* Records supplied
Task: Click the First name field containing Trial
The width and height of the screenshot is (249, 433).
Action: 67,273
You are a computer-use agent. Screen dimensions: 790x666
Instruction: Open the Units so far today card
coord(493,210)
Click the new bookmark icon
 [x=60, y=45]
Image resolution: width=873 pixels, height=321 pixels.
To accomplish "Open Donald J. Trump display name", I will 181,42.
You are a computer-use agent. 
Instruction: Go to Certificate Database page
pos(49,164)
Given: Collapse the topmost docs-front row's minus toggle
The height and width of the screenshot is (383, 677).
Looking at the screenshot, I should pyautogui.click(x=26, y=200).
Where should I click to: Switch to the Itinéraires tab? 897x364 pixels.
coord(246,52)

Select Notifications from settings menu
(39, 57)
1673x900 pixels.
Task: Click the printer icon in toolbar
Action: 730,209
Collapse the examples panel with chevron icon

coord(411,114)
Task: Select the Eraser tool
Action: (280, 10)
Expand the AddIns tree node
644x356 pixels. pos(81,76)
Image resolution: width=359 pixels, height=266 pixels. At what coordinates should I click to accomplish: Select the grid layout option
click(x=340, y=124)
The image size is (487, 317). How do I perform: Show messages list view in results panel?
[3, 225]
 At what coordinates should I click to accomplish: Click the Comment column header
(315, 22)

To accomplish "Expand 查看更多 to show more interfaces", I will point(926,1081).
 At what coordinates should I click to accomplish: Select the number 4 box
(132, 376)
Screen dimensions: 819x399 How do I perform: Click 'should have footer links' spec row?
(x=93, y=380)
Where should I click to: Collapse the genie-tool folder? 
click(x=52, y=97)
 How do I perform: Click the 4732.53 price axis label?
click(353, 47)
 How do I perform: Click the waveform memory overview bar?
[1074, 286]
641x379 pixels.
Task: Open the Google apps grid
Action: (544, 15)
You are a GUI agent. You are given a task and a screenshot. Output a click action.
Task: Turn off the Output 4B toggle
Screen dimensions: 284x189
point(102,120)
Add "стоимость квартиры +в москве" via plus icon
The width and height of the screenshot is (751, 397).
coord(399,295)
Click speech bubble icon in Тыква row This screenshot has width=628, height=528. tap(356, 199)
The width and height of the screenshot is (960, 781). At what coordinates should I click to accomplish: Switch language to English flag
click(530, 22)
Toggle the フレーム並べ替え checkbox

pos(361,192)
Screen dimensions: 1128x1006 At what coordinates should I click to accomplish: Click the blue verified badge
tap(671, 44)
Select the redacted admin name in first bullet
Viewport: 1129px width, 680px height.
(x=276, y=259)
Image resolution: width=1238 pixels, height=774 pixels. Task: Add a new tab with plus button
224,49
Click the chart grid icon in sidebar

* Directions for this task
Copy every item above word for word, keeping each line as it appears.

* Correct answer
Task: Click the First name field containing Trial
The width and height of the screenshot is (249, 433).
Action: 67,273
You are a computer-use agent. Screen dimensions: 790x666
Instruction: Open the Units so far today card
coord(493,210)
Click the new bookmark icon
 [x=60, y=45]
Image resolution: width=873 pixels, height=321 pixels.
To accomplish "Open Donald J. Trump display name", I will 181,42.
You are a computer-use agent. 
Instruction: Go to Certificate Database page
pos(49,164)
Given: Collapse the topmost docs-front row's minus toggle
The height and width of the screenshot is (383, 677).
Looking at the screenshot, I should pyautogui.click(x=26, y=200).
Where should I click to: Switch to the Itinéraires tab? 897x364 pixels.
coord(246,52)

Select Notifications from settings menu
(39, 57)
1673x900 pixels.
Task: Click the printer icon in toolbar
Action: 730,209
Collapse the examples panel with chevron icon

coord(411,114)
Task: Select the Eraser tool
Action: (280, 10)
Expand the AddIns tree node
644x356 pixels. pos(81,76)
Image resolution: width=359 pixels, height=266 pixels. At what coordinates should I click to accomplish: Select the grid layout option
click(x=340, y=124)
The image size is (487, 317). How do I perform: Show messages list view in results panel?
[3, 225]
 At what coordinates should I click to accomplish: Click the Comment column header
(315, 22)

To accomplish "Expand 查看更多 to show more interfaces", I will point(926,1081).
 At what coordinates should I click to accomplish: Select the number 4 box
(132, 376)
Screen dimensions: 819x399 How do I perform: Click 'should have footer links' spec row?
(x=93, y=380)
Where should I click to: Collapse the genie-tool folder? 
click(x=52, y=97)
 How do I perform: Click the 4732.53 price axis label?
click(353, 47)
 How do I perform: Click the waveform memory overview bar?
[1074, 286]
641x379 pixels.
Task: Open the Google apps grid
Action: (544, 15)
You are a GUI agent. You are given a task and a screenshot. Output a click action.
Task: Turn off the Output 4B toggle
Screen dimensions: 284x189
point(102,120)
Add "стоимость квартиры +в москве" via plus icon
The width and height of the screenshot is (751, 397).
coord(399,295)
Click speech bubble icon in Тыква row This screenshot has width=628, height=528. tap(356, 199)
The width and height of the screenshot is (960, 781). At what coordinates should I click to accomplish: Switch language to English flag
click(530, 22)
Toggle the フレーム並べ替え checkbox

pos(361,192)
Screen dimensions: 1128x1006 At what coordinates should I click to accomplish: Click the blue verified badge
tap(671, 44)
Select the redacted admin name in first bullet
Viewport: 1129px width, 680px height.
(x=276, y=259)
Image resolution: width=1238 pixels, height=774 pixels. Task: Add a new tab with plus button
224,49
Click the chart grid icon in sidebar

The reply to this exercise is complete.